** Opening DATA IN THIS EXERCISE block **

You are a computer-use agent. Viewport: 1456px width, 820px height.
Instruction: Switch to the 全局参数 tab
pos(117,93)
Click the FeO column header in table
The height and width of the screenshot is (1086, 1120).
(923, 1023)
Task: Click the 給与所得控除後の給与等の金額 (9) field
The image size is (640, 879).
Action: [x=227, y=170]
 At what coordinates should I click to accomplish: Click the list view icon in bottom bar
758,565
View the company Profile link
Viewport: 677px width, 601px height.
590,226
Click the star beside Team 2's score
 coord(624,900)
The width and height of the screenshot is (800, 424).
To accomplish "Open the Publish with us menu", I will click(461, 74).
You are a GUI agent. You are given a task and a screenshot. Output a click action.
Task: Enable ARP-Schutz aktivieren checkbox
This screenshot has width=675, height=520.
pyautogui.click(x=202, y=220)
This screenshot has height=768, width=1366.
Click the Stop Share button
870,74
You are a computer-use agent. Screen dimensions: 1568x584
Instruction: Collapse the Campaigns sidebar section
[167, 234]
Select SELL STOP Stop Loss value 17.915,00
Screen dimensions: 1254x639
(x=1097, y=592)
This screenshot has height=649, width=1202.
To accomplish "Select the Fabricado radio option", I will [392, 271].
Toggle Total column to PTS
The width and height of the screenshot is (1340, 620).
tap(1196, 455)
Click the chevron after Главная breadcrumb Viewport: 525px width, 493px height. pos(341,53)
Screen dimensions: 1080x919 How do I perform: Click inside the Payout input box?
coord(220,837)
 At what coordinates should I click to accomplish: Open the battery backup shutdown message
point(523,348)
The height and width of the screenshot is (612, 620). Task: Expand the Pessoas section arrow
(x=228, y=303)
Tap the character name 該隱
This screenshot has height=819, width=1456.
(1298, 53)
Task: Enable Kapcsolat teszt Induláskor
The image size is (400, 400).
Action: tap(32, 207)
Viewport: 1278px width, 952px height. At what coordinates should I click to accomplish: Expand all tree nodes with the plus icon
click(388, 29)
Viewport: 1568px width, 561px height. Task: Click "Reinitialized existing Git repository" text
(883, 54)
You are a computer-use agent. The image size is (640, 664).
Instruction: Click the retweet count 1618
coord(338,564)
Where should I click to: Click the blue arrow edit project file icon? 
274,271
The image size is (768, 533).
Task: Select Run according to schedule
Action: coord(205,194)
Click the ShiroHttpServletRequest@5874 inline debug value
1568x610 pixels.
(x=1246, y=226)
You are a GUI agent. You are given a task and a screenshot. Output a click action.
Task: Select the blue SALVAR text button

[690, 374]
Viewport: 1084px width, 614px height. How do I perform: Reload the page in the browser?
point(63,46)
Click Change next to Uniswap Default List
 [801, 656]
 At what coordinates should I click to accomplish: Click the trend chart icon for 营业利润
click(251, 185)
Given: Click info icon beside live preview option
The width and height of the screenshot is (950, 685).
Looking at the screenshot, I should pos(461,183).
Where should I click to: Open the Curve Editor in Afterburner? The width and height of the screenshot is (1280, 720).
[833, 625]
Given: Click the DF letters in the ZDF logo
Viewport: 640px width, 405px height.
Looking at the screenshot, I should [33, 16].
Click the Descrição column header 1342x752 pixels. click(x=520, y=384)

** Closing DATA IN THIS EXERCISE block **

### EXERCISE
Print the data above again, with nothing altered and nothing left out.

### WRITTEN RESPONSE
You are a computer-use agent. Viewport: 1456px width, 820px height.
Instruction: Switch to the 全局参数 tab
pos(117,93)
Click the FeO column header in table
The height and width of the screenshot is (1086, 1120).
(923, 1023)
Task: Click the 給与所得控除後の給与等の金額 (9) field
The image size is (640, 879).
Action: [x=227, y=170]
 At what coordinates should I click to accomplish: Click the list view icon in bottom bar
758,565
View the company Profile link
Viewport: 677px width, 601px height.
590,226
Click the star beside Team 2's score
 coord(624,900)
The width and height of the screenshot is (800, 424).
To accomplish "Open the Publish with us menu", I will click(461, 74).
You are a GUI agent. You are given a task and a screenshot. Output a click action.
Task: Enable ARP-Schutz aktivieren checkbox
This screenshot has width=675, height=520.
pyautogui.click(x=202, y=220)
This screenshot has height=768, width=1366.
Click the Stop Share button
870,74
You are a computer-use agent. Screen dimensions: 1568x584
Instruction: Collapse the Campaigns sidebar section
[167, 234]
Select SELL STOP Stop Loss value 17.915,00
Screen dimensions: 1254x639
(x=1097, y=592)
This screenshot has height=649, width=1202.
To accomplish "Select the Fabricado radio option", I will [392, 271].
Toggle Total column to PTS
The width and height of the screenshot is (1340, 620).
tap(1196, 455)
Click the chevron after Главная breadcrumb Viewport: 525px width, 493px height. pos(341,53)
Screen dimensions: 1080x919 How do I perform: Click inside the Payout input box?
coord(220,837)
 At what coordinates should I click to accomplish: Open the battery backup shutdown message
point(523,348)
The height and width of the screenshot is (612, 620). Task: Expand the Pessoas section arrow
(x=228, y=303)
Tap the character name 該隱
This screenshot has height=819, width=1456.
(1298, 53)
Task: Enable Kapcsolat teszt Induláskor
The image size is (400, 400).
Action: tap(32, 207)
Viewport: 1278px width, 952px height. At what coordinates should I click to accomplish: Expand all tree nodes with the plus icon
click(388, 29)
Viewport: 1568px width, 561px height. Task: Click "Reinitialized existing Git repository" text
(883, 54)
You are a computer-use agent. The image size is (640, 664).
Instruction: Click the retweet count 1618
coord(338,564)
Where should I click to: Click the blue arrow edit project file icon? 
274,271
The image size is (768, 533).
Task: Select Run according to schedule
Action: coord(205,194)
Click the ShiroHttpServletRequest@5874 inline debug value
1568x610 pixels.
(x=1246, y=226)
You are a GUI agent. You are given a task and a screenshot. Output a click action.
Task: Select the blue SALVAR text button

[690, 374]
Viewport: 1084px width, 614px height. How do I perform: Reload the page in the browser?
point(63,46)
Click Change next to Uniswap Default List
 [801, 656]
 At what coordinates should I click to accomplish: Click the trend chart icon for 营业利润
click(251, 185)
Given: Click info icon beside live preview option
The width and height of the screenshot is (950, 685).
Looking at the screenshot, I should pos(461,183).
Where should I click to: Open the Curve Editor in Afterburner? The width and height of the screenshot is (1280, 720).
[833, 625]
Given: Click the DF letters in the ZDF logo
Viewport: 640px width, 405px height.
Looking at the screenshot, I should [33, 16].
Click the Descrição column header 1342x752 pixels. click(x=520, y=384)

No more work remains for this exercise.